[Saved entries]
━━━

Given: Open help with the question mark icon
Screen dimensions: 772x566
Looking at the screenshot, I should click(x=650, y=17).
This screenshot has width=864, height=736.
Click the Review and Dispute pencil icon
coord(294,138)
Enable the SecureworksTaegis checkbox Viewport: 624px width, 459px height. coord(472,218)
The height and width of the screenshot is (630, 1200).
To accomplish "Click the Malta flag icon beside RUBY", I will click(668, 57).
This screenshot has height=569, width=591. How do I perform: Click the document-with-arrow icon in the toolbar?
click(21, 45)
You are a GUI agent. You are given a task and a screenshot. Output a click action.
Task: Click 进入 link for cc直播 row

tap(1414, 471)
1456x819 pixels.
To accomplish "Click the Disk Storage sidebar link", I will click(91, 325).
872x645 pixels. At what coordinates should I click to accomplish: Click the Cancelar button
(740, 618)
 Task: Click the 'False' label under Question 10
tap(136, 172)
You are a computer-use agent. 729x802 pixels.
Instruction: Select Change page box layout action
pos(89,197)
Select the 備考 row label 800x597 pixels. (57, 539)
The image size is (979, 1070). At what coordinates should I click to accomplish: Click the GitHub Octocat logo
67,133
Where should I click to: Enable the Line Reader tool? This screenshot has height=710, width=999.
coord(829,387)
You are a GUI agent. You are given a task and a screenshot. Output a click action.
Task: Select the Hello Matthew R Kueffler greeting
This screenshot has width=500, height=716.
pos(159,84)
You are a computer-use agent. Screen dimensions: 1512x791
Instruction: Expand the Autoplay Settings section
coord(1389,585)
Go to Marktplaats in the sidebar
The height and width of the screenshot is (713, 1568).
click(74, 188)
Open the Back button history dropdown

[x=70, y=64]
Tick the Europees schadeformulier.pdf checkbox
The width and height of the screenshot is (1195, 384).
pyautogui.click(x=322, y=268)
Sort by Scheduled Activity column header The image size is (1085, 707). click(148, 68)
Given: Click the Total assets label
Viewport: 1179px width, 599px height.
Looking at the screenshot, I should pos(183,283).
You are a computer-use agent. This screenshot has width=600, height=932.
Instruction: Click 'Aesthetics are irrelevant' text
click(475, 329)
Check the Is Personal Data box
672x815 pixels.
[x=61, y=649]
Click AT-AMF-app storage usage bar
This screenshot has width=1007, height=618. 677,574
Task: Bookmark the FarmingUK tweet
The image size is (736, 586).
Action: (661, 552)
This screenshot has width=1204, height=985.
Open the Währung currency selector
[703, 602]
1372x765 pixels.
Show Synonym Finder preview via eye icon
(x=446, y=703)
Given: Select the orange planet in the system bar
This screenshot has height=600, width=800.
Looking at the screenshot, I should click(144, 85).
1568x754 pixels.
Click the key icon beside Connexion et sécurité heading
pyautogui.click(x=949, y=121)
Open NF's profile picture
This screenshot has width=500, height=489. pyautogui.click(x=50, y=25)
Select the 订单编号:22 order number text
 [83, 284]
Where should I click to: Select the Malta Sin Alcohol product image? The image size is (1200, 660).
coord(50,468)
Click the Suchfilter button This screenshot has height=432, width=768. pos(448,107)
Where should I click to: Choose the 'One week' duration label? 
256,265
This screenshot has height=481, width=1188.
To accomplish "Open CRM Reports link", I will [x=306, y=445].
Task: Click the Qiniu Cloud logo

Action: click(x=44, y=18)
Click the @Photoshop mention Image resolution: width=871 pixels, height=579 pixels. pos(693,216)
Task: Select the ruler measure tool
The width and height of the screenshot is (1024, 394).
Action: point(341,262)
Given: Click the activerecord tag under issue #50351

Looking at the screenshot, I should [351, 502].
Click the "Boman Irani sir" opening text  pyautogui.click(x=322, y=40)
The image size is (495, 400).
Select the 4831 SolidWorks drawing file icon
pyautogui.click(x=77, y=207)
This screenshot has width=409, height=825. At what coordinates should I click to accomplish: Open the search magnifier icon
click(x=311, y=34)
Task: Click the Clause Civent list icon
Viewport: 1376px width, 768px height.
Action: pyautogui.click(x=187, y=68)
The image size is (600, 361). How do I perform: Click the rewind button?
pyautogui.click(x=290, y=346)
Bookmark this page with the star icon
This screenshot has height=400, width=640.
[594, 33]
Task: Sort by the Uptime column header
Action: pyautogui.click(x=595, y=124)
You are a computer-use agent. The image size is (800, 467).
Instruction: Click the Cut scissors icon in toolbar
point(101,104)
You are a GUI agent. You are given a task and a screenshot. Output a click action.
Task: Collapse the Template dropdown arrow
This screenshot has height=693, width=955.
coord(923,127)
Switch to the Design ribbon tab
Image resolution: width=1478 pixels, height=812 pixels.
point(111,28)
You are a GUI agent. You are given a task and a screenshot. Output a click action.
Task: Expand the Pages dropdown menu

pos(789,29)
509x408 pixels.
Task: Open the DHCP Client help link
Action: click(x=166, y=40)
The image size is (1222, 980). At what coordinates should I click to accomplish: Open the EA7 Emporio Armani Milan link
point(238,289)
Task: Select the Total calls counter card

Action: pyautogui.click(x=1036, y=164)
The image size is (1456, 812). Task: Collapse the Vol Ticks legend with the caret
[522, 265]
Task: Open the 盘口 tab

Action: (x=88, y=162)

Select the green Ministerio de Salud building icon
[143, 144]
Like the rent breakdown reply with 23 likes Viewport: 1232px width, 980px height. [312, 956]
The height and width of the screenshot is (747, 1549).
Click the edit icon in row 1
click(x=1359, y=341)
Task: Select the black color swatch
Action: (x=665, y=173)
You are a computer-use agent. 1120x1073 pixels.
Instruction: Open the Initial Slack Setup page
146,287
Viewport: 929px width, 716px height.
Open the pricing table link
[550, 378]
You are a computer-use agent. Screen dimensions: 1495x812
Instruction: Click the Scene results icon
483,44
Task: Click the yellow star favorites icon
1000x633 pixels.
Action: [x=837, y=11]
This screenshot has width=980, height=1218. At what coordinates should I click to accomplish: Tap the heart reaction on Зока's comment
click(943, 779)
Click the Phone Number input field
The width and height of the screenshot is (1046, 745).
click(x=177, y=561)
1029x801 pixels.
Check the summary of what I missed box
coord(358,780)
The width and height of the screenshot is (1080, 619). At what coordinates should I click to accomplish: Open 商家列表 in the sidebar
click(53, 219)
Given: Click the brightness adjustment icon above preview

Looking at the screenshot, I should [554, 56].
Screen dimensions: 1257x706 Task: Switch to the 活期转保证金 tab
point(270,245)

━━━

* **Task to complete**
Of the lines above, retype only those from the line containing "Task: Select the ruler measure tool" through the line containing "The height and width of the screenshot is (747, 1549).", including both, exactly.

* **Response**
Task: Select the ruler measure tool
The width and height of the screenshot is (1024, 394).
Action: point(341,262)
Given: Click the activerecord tag under issue #50351

Looking at the screenshot, I should [351, 502].
Click the "Boman Irani sir" opening text  pyautogui.click(x=322, y=40)
The image size is (495, 400).
Select the 4831 SolidWorks drawing file icon
pyautogui.click(x=77, y=207)
This screenshot has width=409, height=825. At what coordinates should I click to accomplish: Open the search magnifier icon
click(x=311, y=34)
Task: Click the Clause Civent list icon
Viewport: 1376px width, 768px height.
Action: pyautogui.click(x=187, y=68)
The image size is (600, 361). How do I perform: Click the rewind button?
pyautogui.click(x=290, y=346)
Bookmark this page with the star icon
This screenshot has height=400, width=640.
[594, 33]
Task: Sort by the Uptime column header
Action: pyautogui.click(x=595, y=124)
You are a computer-use agent. The image size is (800, 467).
Instruction: Click the Cut scissors icon in toolbar
point(101,104)
You are a GUI agent. You are given a task and a screenshot. Output a click action.
Task: Collapse the Template dropdown arrow
This screenshot has height=693, width=955.
coord(923,127)
Switch to the Design ribbon tab
Image resolution: width=1478 pixels, height=812 pixels.
point(111,28)
You are a GUI agent. You are given a task and a screenshot. Output a click action.
Task: Expand the Pages dropdown menu

pos(789,29)
509x408 pixels.
Task: Open the DHCP Client help link
Action: click(x=166, y=40)
The image size is (1222, 980). At what coordinates should I click to accomplish: Open the EA7 Emporio Armani Milan link
point(238,289)
Task: Select the Total calls counter card

Action: pyautogui.click(x=1036, y=164)
The image size is (1456, 812). Task: Collapse the Vol Ticks legend with the caret
[522, 265]
Task: Open the 盘口 tab

Action: (x=88, y=162)

Select the green Ministerio de Salud building icon
[143, 144]
Like the rent breakdown reply with 23 likes Viewport: 1232px width, 980px height. [312, 956]
The height and width of the screenshot is (747, 1549).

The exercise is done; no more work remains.